start RECORDS FOR THIS TASK

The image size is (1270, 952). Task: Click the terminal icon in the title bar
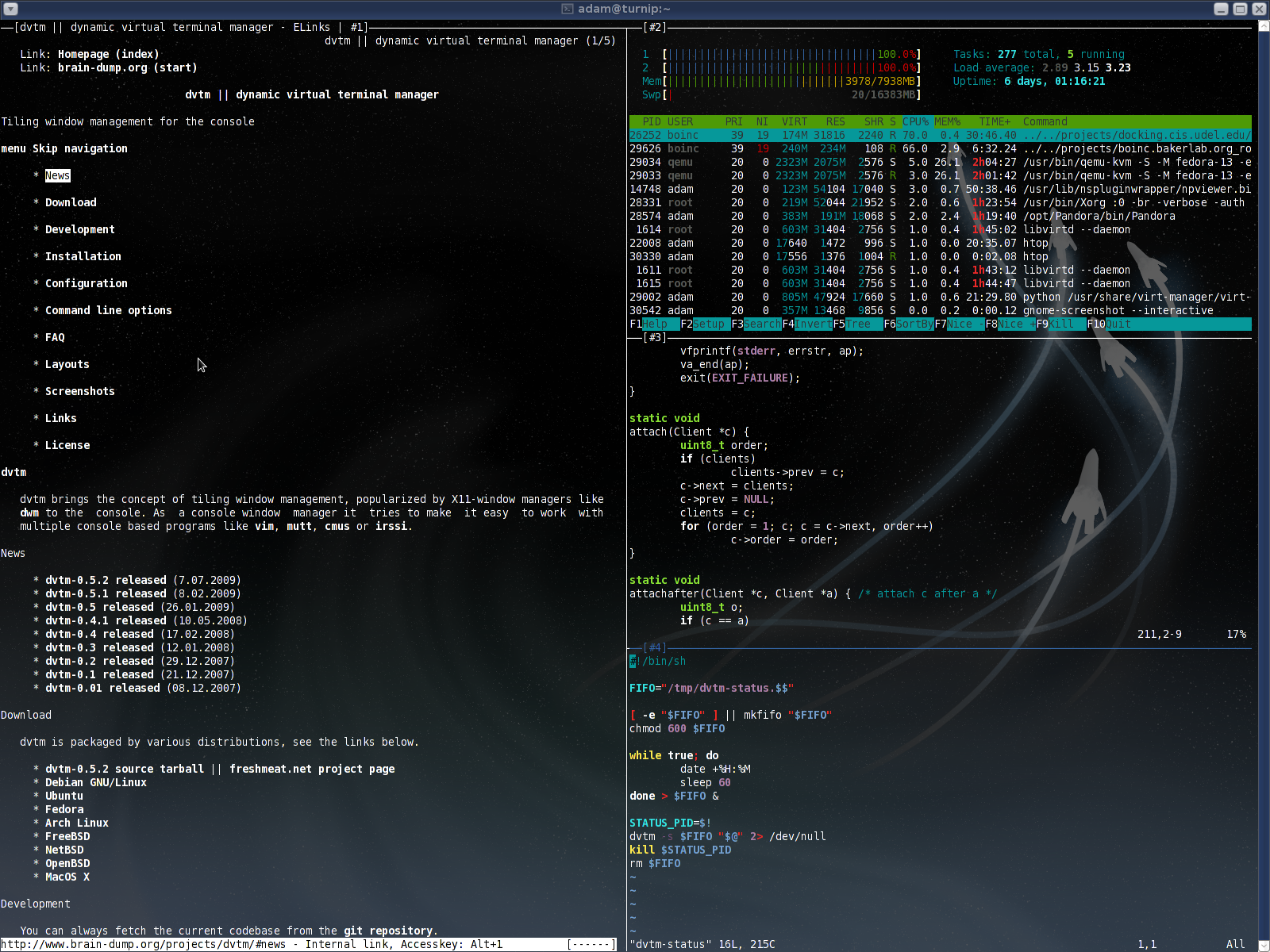pyautogui.click(x=567, y=9)
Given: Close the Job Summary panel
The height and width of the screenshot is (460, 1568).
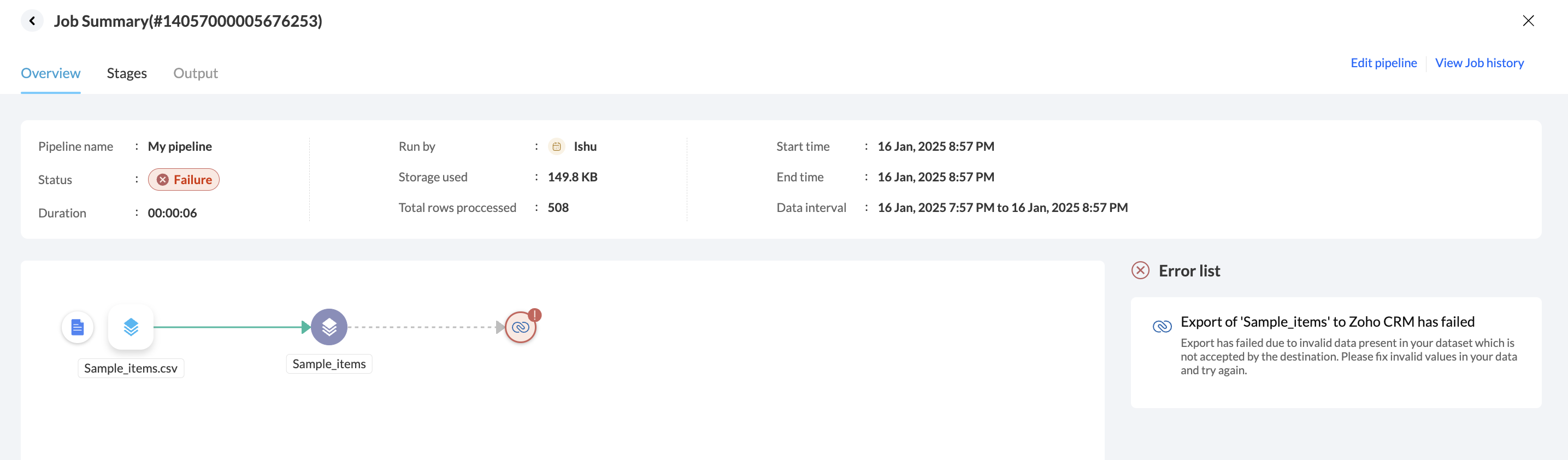Looking at the screenshot, I should tap(1528, 21).
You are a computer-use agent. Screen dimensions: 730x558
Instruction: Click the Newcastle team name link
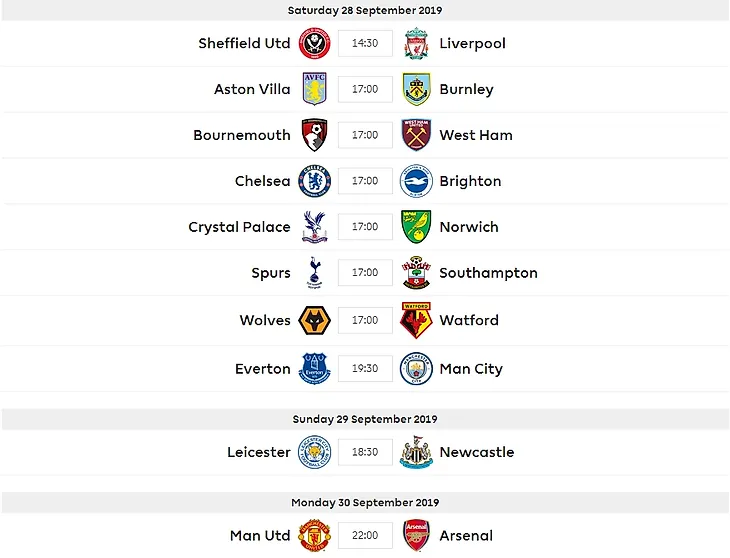click(x=477, y=452)
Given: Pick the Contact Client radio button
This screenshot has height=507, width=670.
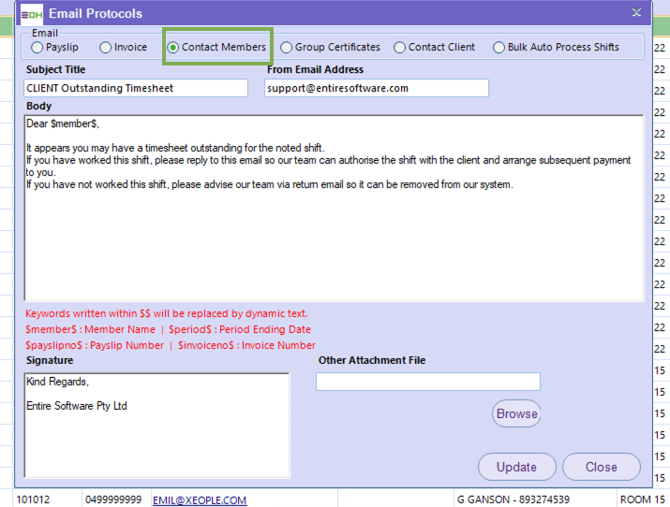Looking at the screenshot, I should 400,47.
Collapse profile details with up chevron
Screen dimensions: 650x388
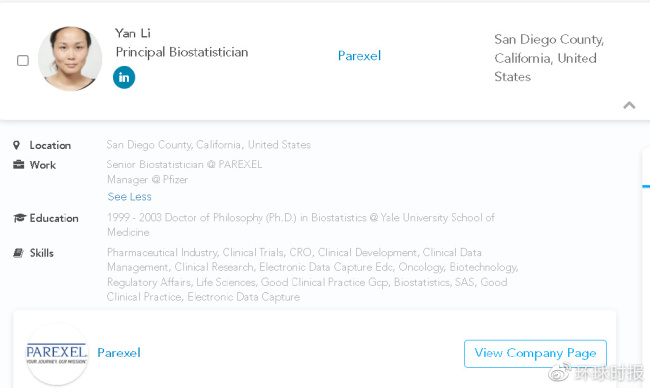click(x=629, y=105)
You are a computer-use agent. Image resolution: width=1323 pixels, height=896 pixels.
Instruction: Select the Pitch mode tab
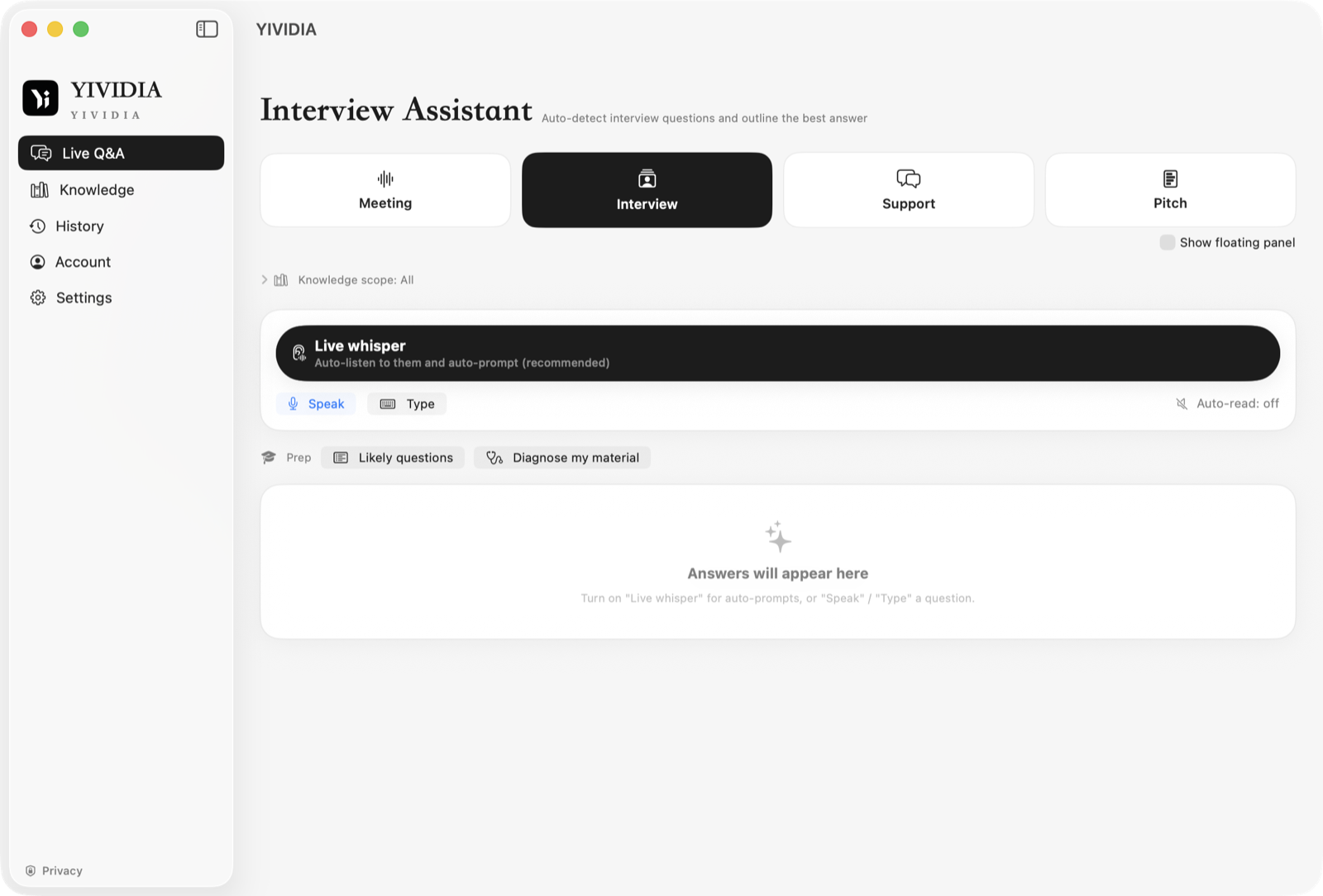[x=1170, y=190]
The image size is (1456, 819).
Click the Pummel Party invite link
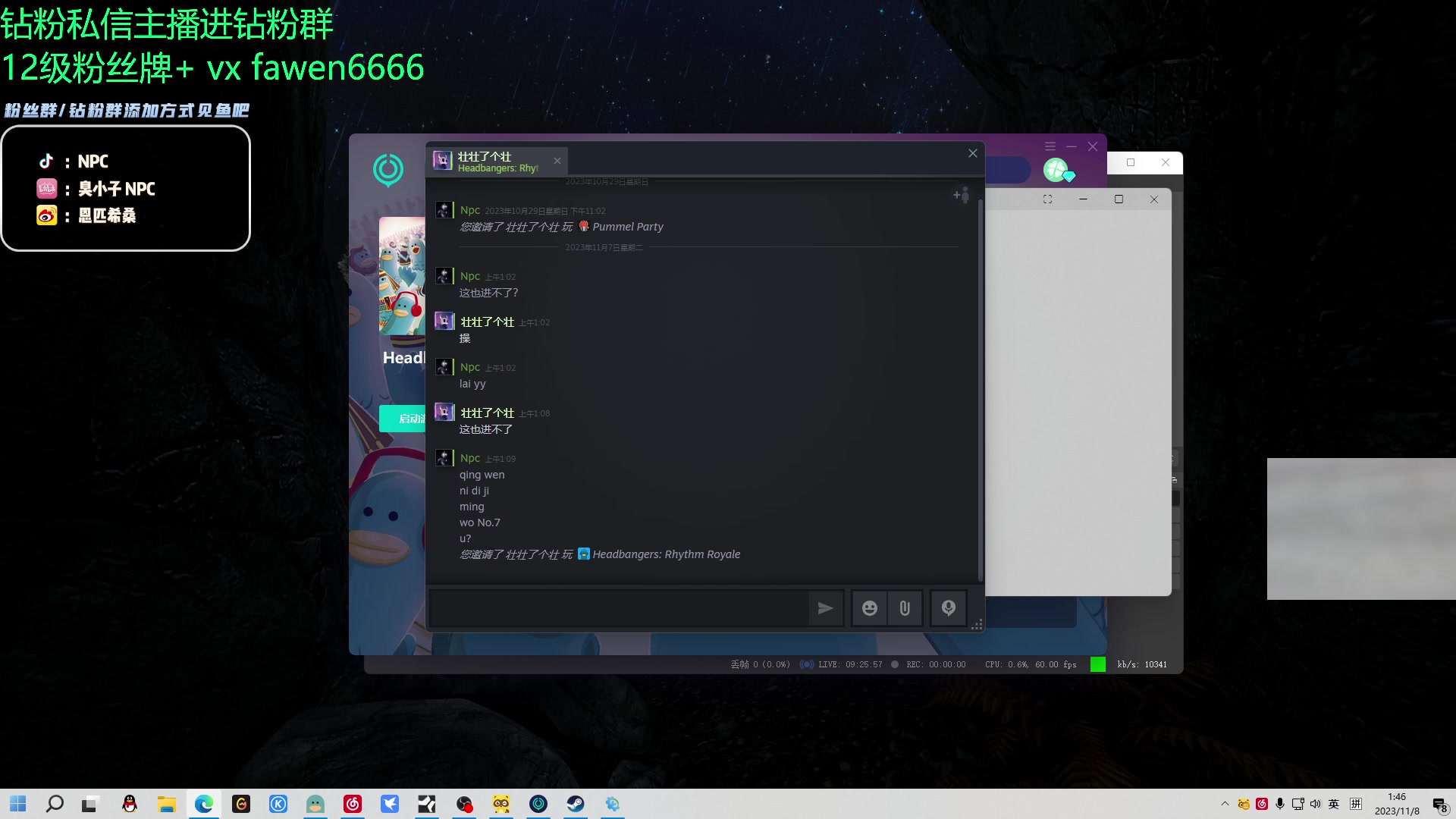(x=627, y=227)
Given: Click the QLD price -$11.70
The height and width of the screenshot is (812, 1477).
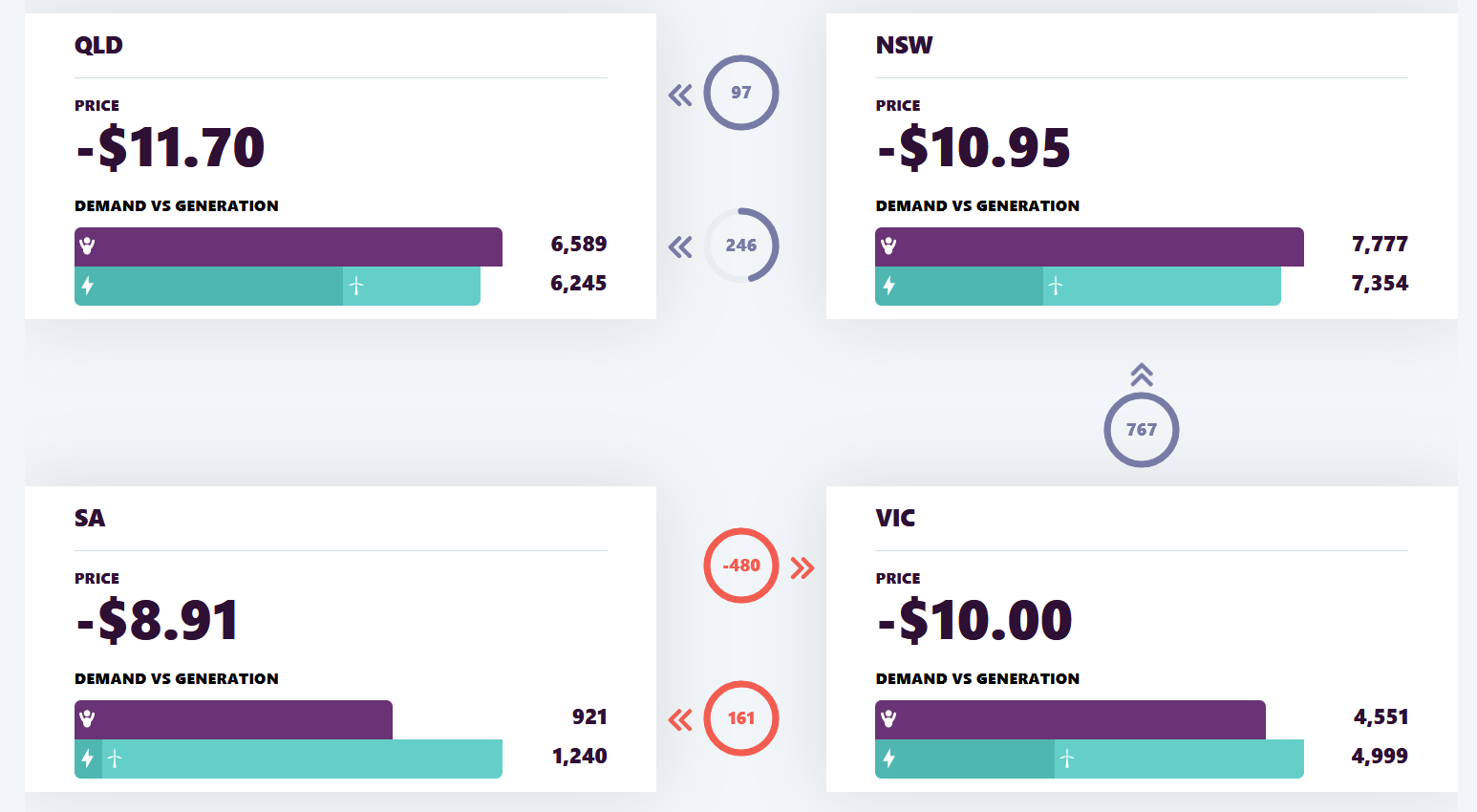Looking at the screenshot, I should tap(170, 148).
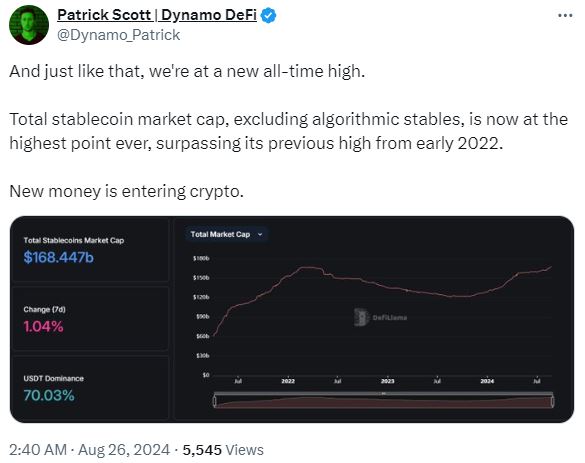
Task: Click the 70.03% USDT Dominance value
Action: pyautogui.click(x=49, y=395)
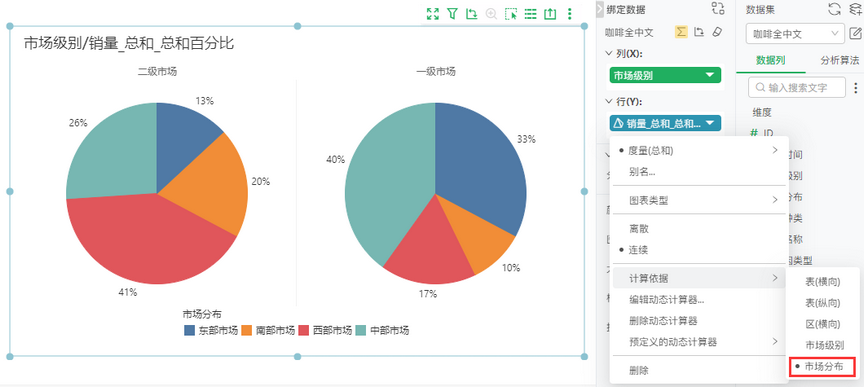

end RECORDS FOR THIS TASK

_TASK STATEMENT_
Write out the text of every item above verbatim, preserving line order and wording, and omit all pictures from your answer.

_TASK SOLUTION_
The image size is (1270, 952). Task: Click the terminal icon in the title bar
pyautogui.click(x=567, y=9)
Given: Close the Job Summary panel
The height and width of the screenshot is (460, 1568).
Looking at the screenshot, I should tap(1528, 21).
You are a computer-use agent. Screen dimensions: 730x558
Instruction: Click the Newcastle team name link
click(x=477, y=452)
Given: Pick the Contact Client radio button
This screenshot has height=507, width=670.
Looking at the screenshot, I should 400,47.
Collapse profile details with up chevron
Screen dimensions: 650x388
click(x=629, y=105)
You are a computer-use agent. Image resolution: width=1323 pixels, height=896 pixels.
Instruction: Select the Pitch mode tab
[x=1170, y=190]
The image size is (1456, 819).
Click the Pummel Party invite link
(x=627, y=227)
Given: Click the QLD price -$11.70
The height and width of the screenshot is (812, 1477).
Looking at the screenshot, I should tap(170, 148).
Task: Click the 70.03% USDT Dominance value
Action: pyautogui.click(x=49, y=395)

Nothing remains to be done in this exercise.